The wild gyrations in Chinese equity markets had led to the markets nose-diving 40% since mid-June. China’s securities regulator was looking to draw a line under the unfortunate situation by saying that more steps will be in place to ensure the market regains stability. Government officials stressed that the volatility was cooling down.
Late on Sunday, the China Securities Regulatory Commission said that in normal circumstances, the government would not intervene. However, severe and abnormal fluctuations in the markets would force the government to take decisive and timely measures.
The Commission said that it is considering putting in place a circuit breaker system for China’s stock indexes to stop trading in case of wild price moves.
The impact of the commission’s comments
After an initial bounce, the comments impact on stocks was fairly muted.
By lunchtime break, the Shanghai Composite Index gained 0.9% while the CS1300 index of the biggest stocks in Shenzhen and Shanghai was 0.3 % up.
Last week witnessed the investment community based in China in anxiety after the media reported that Li Yifei, the China chairperson of Man Group Plc, was in custody to assist with investigations into stock market volatility.
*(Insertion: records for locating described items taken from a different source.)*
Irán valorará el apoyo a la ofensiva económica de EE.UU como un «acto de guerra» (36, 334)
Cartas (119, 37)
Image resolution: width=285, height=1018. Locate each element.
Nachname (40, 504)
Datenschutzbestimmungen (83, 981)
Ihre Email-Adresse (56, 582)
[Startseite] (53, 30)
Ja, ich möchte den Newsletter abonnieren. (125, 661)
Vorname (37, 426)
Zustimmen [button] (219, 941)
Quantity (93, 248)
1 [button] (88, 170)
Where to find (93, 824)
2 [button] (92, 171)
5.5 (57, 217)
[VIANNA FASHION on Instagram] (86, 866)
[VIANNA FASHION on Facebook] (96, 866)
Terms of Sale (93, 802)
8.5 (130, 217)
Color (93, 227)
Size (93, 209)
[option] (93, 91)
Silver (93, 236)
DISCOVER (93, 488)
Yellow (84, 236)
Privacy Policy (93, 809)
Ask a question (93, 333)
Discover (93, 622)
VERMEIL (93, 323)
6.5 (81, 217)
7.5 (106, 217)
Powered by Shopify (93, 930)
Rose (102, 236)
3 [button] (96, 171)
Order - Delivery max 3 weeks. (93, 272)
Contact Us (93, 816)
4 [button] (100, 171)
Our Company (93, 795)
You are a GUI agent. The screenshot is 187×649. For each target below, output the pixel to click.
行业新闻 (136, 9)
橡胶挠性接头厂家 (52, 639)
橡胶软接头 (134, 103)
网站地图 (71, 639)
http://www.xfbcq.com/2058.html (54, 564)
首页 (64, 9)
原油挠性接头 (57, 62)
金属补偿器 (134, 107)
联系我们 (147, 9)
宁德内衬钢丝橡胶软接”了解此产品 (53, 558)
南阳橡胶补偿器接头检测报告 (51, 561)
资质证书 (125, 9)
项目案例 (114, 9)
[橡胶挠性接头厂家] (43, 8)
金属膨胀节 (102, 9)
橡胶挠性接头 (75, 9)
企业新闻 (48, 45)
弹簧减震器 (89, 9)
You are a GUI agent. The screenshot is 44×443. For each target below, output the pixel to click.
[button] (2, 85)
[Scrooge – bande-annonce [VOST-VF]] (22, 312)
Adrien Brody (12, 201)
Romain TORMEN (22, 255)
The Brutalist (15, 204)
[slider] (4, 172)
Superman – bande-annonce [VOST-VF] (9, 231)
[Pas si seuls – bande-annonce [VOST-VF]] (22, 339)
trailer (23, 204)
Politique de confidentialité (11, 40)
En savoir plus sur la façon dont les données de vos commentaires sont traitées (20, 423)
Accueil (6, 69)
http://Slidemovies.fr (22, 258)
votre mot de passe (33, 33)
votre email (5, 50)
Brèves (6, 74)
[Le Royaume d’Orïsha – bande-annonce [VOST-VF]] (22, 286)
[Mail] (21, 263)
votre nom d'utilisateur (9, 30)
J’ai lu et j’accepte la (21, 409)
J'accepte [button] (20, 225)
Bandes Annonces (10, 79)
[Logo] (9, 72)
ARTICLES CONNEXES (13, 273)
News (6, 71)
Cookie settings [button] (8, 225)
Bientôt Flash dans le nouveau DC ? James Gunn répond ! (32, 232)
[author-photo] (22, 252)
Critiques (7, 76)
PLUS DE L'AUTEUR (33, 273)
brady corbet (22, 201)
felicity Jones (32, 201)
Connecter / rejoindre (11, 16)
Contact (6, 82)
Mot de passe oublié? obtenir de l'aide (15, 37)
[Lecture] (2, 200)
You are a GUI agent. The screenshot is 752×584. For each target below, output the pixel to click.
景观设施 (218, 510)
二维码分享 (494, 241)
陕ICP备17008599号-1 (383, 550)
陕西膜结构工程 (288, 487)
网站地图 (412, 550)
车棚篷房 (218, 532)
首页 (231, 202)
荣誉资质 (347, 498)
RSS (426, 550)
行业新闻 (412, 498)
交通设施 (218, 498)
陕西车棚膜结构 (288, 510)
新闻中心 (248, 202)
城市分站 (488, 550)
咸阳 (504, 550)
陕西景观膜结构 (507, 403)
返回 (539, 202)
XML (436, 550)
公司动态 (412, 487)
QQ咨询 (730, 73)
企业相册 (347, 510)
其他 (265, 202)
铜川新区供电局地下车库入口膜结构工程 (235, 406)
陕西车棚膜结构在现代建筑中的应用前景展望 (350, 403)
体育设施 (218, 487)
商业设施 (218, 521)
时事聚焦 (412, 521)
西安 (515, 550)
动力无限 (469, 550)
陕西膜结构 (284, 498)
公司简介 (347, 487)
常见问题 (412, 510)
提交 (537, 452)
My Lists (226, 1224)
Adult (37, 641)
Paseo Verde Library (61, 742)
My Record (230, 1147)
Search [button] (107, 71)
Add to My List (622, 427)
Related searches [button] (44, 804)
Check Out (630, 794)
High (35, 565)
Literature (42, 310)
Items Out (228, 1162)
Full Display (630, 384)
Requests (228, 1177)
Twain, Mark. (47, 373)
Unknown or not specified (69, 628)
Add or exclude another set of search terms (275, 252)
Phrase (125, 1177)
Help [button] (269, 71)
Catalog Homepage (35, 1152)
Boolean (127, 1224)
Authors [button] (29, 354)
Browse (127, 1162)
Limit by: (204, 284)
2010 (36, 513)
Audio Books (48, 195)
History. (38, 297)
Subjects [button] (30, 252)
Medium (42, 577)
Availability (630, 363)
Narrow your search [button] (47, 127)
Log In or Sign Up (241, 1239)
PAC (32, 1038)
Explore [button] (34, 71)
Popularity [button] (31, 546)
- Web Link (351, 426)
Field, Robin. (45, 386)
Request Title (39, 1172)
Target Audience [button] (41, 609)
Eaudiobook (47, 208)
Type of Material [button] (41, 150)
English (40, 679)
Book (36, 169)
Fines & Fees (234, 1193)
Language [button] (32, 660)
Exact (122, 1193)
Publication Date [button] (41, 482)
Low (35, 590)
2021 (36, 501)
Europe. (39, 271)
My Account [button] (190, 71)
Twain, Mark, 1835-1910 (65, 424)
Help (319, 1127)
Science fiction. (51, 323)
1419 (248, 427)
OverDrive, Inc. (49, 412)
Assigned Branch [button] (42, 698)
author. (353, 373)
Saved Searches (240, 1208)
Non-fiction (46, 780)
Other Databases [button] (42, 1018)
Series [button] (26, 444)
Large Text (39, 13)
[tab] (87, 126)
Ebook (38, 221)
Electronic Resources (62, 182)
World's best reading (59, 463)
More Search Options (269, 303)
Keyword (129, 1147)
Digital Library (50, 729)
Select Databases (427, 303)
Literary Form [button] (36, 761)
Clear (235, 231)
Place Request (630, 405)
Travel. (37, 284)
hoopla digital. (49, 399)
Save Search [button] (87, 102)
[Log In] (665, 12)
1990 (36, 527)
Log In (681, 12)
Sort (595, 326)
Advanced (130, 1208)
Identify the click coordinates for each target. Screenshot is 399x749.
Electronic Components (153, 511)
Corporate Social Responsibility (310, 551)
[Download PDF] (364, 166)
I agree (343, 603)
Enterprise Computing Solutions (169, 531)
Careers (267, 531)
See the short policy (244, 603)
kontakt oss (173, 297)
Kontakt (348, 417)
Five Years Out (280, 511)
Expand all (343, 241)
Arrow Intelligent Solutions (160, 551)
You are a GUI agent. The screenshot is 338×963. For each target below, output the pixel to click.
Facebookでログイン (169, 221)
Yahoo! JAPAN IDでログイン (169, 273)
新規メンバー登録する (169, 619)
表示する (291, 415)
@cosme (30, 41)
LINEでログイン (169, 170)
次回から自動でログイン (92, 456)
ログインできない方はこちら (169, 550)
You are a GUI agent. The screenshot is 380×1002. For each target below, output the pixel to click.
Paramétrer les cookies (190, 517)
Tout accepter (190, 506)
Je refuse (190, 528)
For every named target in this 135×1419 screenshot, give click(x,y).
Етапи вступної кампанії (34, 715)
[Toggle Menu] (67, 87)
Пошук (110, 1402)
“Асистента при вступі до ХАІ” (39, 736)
However, Li claimed that the reports were not correct, saying last week found her in industry meetings before going to a 5-6 day trip to meditate.
Policymakers and regulators in China are striving to convince the globe that their financial markets have regained normalcy, after the unpleasant swings in stocks accompanied by August surprise devaluation of the Yuan sparked jitters in markets all over the globe.
Zhou Xiochuan, China’s Central Bank Governor, made it known to financial leaders from the world’s twenty economic giants over the weekend that Chinese financial markets were finalizing their correction after a plunge in the first half of the year.
“ Currently, the renminbi to dollar exchange rate already tends toward stability, the stock market adjustment is already roughly in place and financial markets can be expected to be more stable,” said Zhou in a convergence of G20 financial leaders in Turkey.
Lou Jiwei, China’s finance minister, said that the central government spending would go up 10% this year. The initial expectation of growth at the beginning of 2015 was 7%.
Will the country’s economic growth be healthy?
Chinese regulators have encountered challenges in restoring stability in their markets due to a series of soft economic data, as fears of China’s hard landing grow.
The economy may experience the slowest expansion since 25 years ago, and if the country fails to play its cards well, it may miss the official 7% growth forecast.
However, analysts are confident that the risk has diminished due to the five interest rates reduction since last November and increased government spending.
The head of research for Asia at ING Bank in Singapore, Tim Condon, said that considerable monetary policy stimulus would help the country realize its annual growth in the about 7% range. China’s top economic planning agency tried to support that view, stating on Monday that the country’s rail freight, power usage and property market have all demonstrated satisfying improvements since last month, showing the economy is stabilizing.
The National Development and Reform Commission was of the opinion that the economy is expected to continue improving steadily towards achieving the annual economic growth target.